▶ _Written task_:
Please copy the entries from the line with "Choose the track Dog Days Are Over" through the line with "The image size is (1568, 764). (399, 30)", swapping "track" for "song" and leaving the rest unchanged. Omit the pictures from your copy.

▶ _Supplied material_:
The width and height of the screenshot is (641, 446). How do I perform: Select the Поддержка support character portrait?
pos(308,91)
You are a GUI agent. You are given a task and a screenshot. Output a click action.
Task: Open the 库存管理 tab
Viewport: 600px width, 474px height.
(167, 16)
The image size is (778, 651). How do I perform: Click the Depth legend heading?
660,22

==

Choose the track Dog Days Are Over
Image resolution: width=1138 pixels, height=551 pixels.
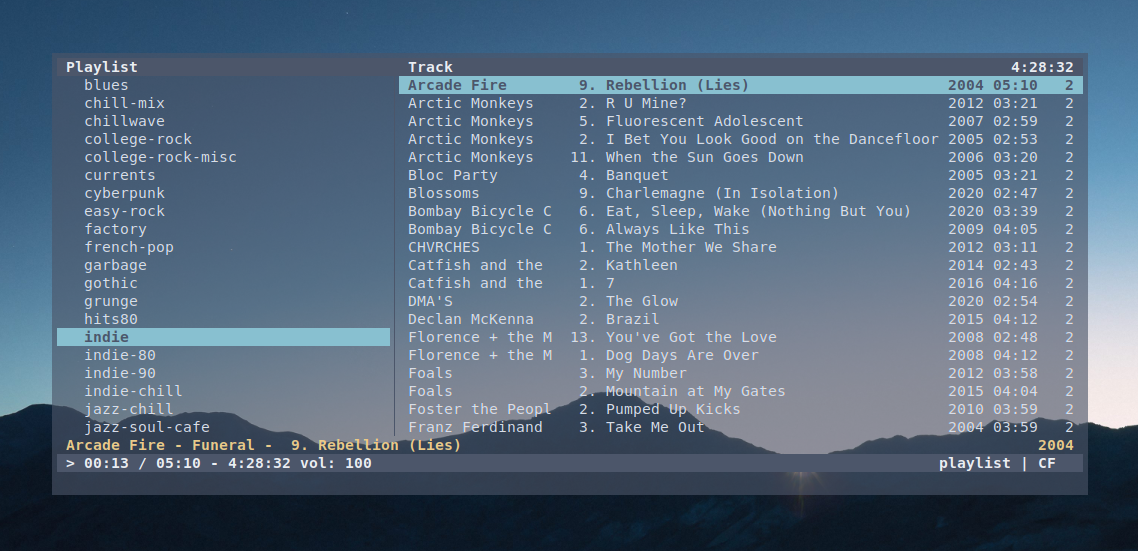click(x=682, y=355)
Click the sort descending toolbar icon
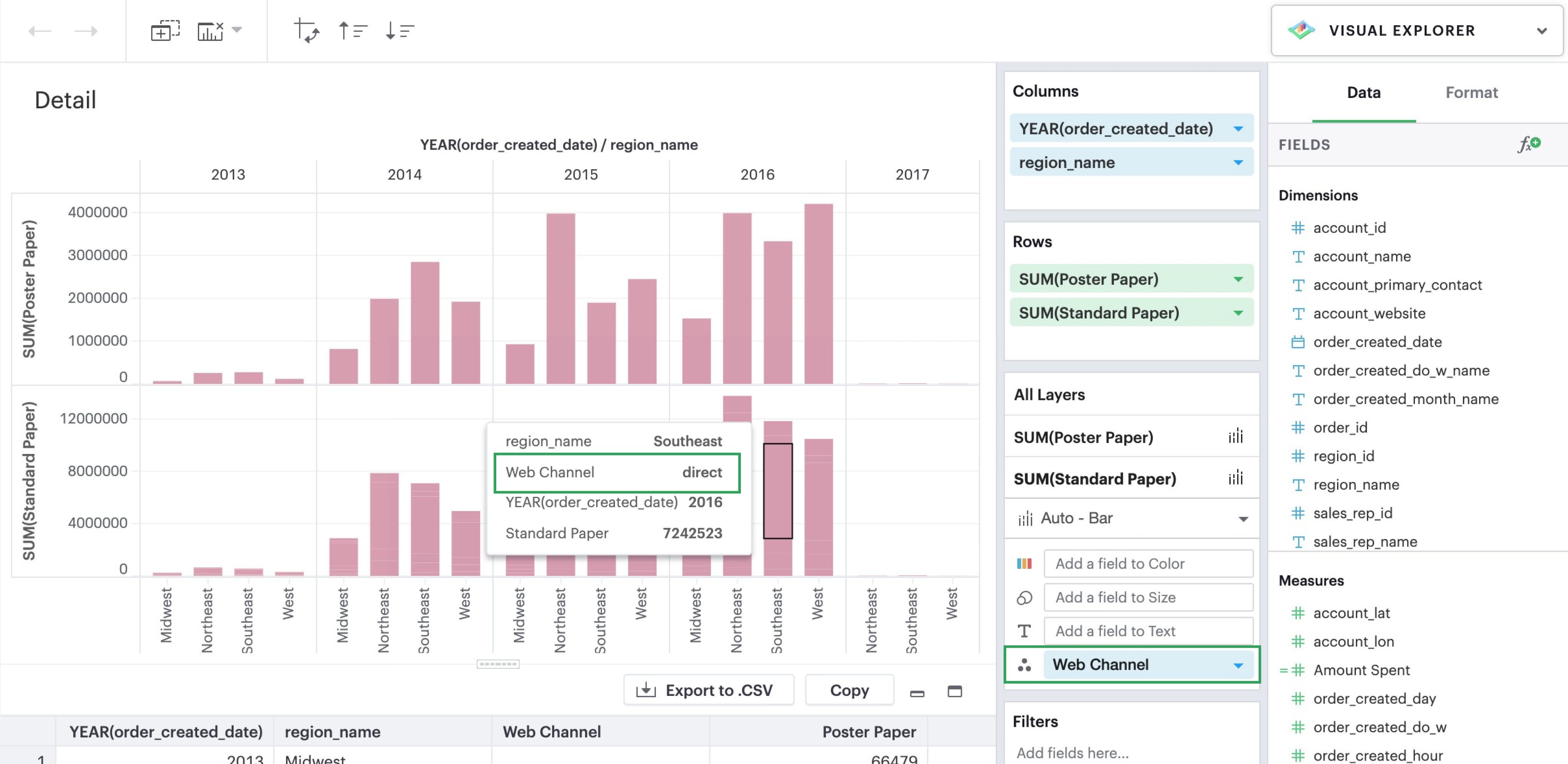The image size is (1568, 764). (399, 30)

▶ _Finished exercise_:
Choose the song Dog Days Are Over
Image resolution: width=1138 pixels, height=551 pixels.
click(x=682, y=355)
Click the sort descending toolbar icon
The image size is (1568, 764). (399, 30)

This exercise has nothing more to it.